Step-by-step instructions for common activities

Release a new Astronomer Certified major, minor, or bugfix version (eg: X.Y.Z)

Click to expand Step-By-Step instructions
  1. Remove the .dev part of the relevant version in IMAGE_MAP in .circleci/common.py.

    Example: The latest dev version is 2.2.1-1.dev, and we want to release 2.2.1-1.

    diff --git a/.circleci/common.py b/.circleci/common.py
    index xxxxxxx..yyyyyyy 100644
    --- a/.circleci/common.py
    +++ b/.circleci/common.py
    @@ -35,7 +35,7 @@ IMAGE_MAP = collections.OrderedDict([
         ("2.1.3-2", ["buster"]),
         ("2.1.4-2", ["buster"]),
         ("2.2.0-3.dev", ["bullseye", "buster"]),
    -    ("2.2.1-1.dev", ["bullseye", "buster"]),
    +    ("2.2.1-1", ["bullseye", "buster"]),
    ])
    
    # Airflow Versions for which we don't publish Python Wheels
  2. Run the update-dockerfiles pre-commit hook (this should fail but it should change the relevant Dockerfile).

    Example:

    pre-commit run update-dockerfiles
  3. Add the changed Dockerfile and commit (this should succeed).
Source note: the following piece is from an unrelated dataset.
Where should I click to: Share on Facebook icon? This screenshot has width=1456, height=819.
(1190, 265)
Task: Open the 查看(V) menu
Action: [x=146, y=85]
    Example: The update-dockerfiles hook updated 2.2.1/bullseye/Dockerfile:

    git add 2.2.1/bullseye/Dockerfile; git commit

Release an existing Astronomer Certified version with an updated version of Airflow

Click to expand Step-By-Step instructions
  1. Update the postfix version of the relevant version in IMAGE_MAP in .circleci/common.py.

    Example: The latest AC version is 2.2.0-1 and we want to release 2.2.0-2.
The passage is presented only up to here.